# Verilen metin
::::

1850’li yıllarda Takattin Bey tarafından kente odun ticareti yapmak için gelen tüccarların konaklaması amacıyla yaptırılan Atlıhan El Sanatları Çarşısı, günümüzde hediyelik ve hatıra değeri taşıyan eşyalar bulmayı amaçlayan alışveriş tutkunlarından yoğun ilgi görüyor.
Geçmişte yerel halkın politik, ekonomik ve sosyal olayları konuşmak için toplandıkları önemli bir merkez görevi de üstlenen han, 1950’li yılların ortalarında adeta kaderine terk edilmiş.
Bu dönemi ağır hasarla atlatan tarihi yapı, 2006 yılında gerçekleştirilen Odunpazarı Evleri Yaşatma Projesi kapsamında aslına uygun olarak restore edilmiş.
Tavafçı ve Odunpazarı adlarıyla da anılan hanın içerisindeki dükkânlarda, lüle taşından yapılma birbirinden güzel objeler bulabilirsiniz. Bu mekânlarda ayrıca gümüş ve ahşap gibi çeşitli materyallerden üretilmiş magnet, dekoratif tabak, takı, pipo, biblo gibi ürünler de yer alıyor.
Devrim Otomobili
Türk sanayisi için önemli mihenk taşı olacakken bilinçsizlik sonucunda devamı gelmeyen bir projeye dönüşen Devrim Otomobili, Tülomsaş Müzesi’nde ziyaret edilmeyi bekliyor.
Otomobilin hikâyesi, 1961 yılında Ankara’da gerçekleştirilen bir toplantıyla yazılmaya başlanmış. Devlet Demiryolları Fabrikaları ve Cer Daireleri’nde görevli 20 yönetici ile mühendisin çağrıldığı bu toplantıda, ordu için otomobil geliştirilmesi görevinin TCDD’ye verildiği ve o zamanın parasıyla 1,4 milyon TL ödenek ayrıldığı açıklanmış. Süreninse yalnızca 4,5 ay olduğu belirtilmiş.
Emin Bozoğlu önderliğindeki ekip, Eskişehir’deki atölyede 4,5 ay süren hummalı bir çalışmanın ardından 50 beygir gücünde, maksimum 140 kilometre hıza çıkabilen, 2070 santimetreküp hacimli motora sahip 4 binek otomobili kullanıma hazır hale getirmeyi başarmış.
29 Ekim 1961 tarihinde TBMM binasının önünde Cumhurbaşkanı Cemal Gürsel’e sunulan araçlarla önce Anıtkabir’e gidilmiş. Ardındansa Gürsel, Devrim ile Ankara Hipodromu’ndaki geçit törenine katılmış.

::::

# Görev A
Atlıhan ve Devrim Otomobili metninde "1850’li yıllarda Takattin" ifadesinden "olarak restore edilmiş." ifadesine kadar uzanan bölümü hiçbir değişiklik yapmadan yeniden yazın.

# Alıştırma verileri

::::

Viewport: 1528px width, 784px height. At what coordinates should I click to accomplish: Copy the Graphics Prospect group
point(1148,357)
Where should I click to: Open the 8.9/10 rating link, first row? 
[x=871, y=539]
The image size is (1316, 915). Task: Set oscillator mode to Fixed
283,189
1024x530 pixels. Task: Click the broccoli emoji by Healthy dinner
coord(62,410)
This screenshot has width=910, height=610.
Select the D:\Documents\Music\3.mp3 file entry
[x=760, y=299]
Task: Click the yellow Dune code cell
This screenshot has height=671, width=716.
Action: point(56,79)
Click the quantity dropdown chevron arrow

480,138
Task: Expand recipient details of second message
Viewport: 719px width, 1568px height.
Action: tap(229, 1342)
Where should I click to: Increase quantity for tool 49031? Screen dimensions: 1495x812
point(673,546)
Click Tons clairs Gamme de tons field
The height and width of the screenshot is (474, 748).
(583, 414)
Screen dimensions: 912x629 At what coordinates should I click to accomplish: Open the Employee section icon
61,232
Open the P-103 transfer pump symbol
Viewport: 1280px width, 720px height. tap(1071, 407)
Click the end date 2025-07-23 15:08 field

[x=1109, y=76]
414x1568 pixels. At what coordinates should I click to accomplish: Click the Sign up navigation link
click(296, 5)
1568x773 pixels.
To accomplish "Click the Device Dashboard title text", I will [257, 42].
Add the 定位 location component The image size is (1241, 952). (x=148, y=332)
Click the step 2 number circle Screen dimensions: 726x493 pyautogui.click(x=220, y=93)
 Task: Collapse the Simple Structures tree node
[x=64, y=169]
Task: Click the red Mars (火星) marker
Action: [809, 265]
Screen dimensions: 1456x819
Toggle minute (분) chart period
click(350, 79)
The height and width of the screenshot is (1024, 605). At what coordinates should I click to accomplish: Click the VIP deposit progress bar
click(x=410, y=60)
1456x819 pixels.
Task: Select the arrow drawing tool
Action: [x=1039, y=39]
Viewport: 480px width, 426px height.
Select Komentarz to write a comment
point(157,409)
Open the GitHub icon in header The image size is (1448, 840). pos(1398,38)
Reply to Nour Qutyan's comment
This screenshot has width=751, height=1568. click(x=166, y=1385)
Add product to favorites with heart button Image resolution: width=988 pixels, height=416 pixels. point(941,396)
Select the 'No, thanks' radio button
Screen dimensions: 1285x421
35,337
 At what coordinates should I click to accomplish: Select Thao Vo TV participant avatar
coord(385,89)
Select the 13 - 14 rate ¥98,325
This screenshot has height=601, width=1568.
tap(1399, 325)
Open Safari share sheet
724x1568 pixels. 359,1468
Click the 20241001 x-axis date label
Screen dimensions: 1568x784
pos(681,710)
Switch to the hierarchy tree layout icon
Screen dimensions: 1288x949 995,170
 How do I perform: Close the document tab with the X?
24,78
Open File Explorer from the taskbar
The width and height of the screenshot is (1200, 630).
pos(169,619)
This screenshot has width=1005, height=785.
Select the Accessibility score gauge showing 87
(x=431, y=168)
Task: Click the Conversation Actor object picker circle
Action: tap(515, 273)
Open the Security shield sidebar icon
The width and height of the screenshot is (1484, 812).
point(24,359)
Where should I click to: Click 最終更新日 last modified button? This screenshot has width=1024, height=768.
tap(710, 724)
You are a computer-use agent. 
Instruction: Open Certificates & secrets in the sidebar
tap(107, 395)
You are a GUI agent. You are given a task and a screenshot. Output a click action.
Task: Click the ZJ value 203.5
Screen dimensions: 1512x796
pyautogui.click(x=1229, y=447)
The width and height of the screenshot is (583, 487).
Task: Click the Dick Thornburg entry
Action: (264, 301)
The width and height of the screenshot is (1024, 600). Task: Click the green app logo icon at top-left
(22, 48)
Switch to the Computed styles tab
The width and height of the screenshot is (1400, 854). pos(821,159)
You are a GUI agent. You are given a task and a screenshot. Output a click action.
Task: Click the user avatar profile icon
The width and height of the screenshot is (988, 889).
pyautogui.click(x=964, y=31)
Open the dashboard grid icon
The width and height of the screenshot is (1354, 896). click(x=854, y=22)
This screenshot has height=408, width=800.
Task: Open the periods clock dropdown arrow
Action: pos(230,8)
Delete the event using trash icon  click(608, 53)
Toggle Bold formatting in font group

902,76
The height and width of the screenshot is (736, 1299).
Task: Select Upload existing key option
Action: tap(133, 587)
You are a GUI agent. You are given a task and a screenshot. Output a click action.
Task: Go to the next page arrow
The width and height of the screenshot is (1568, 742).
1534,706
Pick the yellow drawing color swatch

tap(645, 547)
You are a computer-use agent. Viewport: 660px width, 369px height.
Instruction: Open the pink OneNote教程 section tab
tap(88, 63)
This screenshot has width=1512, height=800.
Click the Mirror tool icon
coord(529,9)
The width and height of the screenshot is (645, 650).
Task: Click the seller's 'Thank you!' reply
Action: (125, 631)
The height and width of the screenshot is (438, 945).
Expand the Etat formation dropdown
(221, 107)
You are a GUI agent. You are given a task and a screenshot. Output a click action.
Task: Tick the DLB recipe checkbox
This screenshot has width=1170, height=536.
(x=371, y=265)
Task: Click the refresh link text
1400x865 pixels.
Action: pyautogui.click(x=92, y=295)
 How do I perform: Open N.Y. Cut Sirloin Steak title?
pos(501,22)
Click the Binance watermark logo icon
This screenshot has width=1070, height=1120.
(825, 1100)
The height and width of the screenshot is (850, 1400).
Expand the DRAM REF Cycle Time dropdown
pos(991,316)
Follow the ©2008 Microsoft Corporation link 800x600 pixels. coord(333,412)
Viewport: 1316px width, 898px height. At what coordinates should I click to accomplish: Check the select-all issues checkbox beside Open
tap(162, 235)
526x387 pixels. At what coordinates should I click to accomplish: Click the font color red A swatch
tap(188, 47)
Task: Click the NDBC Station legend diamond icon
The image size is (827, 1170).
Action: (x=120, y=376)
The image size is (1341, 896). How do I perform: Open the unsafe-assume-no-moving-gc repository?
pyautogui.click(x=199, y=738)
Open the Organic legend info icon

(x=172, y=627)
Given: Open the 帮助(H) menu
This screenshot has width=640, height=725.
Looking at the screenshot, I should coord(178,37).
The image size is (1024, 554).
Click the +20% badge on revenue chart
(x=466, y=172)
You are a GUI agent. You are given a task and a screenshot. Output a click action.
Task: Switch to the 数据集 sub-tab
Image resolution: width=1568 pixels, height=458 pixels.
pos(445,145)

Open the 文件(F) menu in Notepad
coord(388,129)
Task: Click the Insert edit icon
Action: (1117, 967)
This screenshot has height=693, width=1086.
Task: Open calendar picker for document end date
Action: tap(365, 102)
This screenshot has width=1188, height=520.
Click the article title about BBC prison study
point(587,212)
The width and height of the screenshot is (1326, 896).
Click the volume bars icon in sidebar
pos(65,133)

::::

# Görev B
Satırlar bölümünde "How do I perform: Close" ifadesini içeren satırdan "Action: (264, 301)" ifadesini içeren satıra kadar uzanan kısmı, iki uç satır da dahil olmak üzere, numaralı bir listeye dönüştürün. Boş satırları listeye almayın.

# Görevin cevabı A
1850’li yıllarda Takattin Bey tarafından kente odun ticareti yapmak için gelen tüccarların konaklaması amacıyla yaptırılan Atlıhan El Sanatları Çarşısı, günümüzde hediyelik ve hatıra değeri taşıyan eşyalar bulmayı amaçlayan alışveriş tutkunlarından yoğun ilgi görüyor.
Geçmişte yerel halkın politik, ekonomik ve sosyal olayları konuşmak için toplandıkları önemli bir merkez görevi de üstlenen han, 1950’li yılların ortalarında adeta kaderine terk edilmiş.
Bu dönemi ağır hasarla atlatan tarihi yapı, 2006 yılında gerçekleştirilen Odunpazarı Evleri Yaşatma Projesi kapsamında aslına uygun olarak restore edilmiş.

# Görevin cevabı B
1.  How do I perform: Close the document tab with the X?
2. 24,78
3. Open File Explorer from the taskbar
4. The width and height of the screenshot is (1200, 630).
5. pos(169,619)
6. This screenshot has width=1005, height=785.
7. Select the Accessibility score gauge showing 87
8. (x=431, y=168)
9. Task: Click the Conversation Actor object picker circle
10. Action: tap(515, 273)
11. Open the Security shield sidebar icon
12. The width and height of the screenshot is (1484, 812).
13. point(24,359)
14. Where should I click to: Click 最終更新日 last modified button? This screenshot has width=1024, height=768.
15. tap(710, 724)
16. You are a computer-use agent. 
17. Instruction: Open Certificates & secrets in the sidebar
18. tap(107, 395)
19. You are a GUI agent. You are given a task and a screenshot. Output a click action.
20. Task: Click the ZJ value 203.5
21. Screen dimensions: 1512x796
22. pyautogui.click(x=1229, y=447)
23. The width and height of the screenshot is (583, 487).
24. Task: Click the Dick Thornburg entry
25. Action: (264, 301)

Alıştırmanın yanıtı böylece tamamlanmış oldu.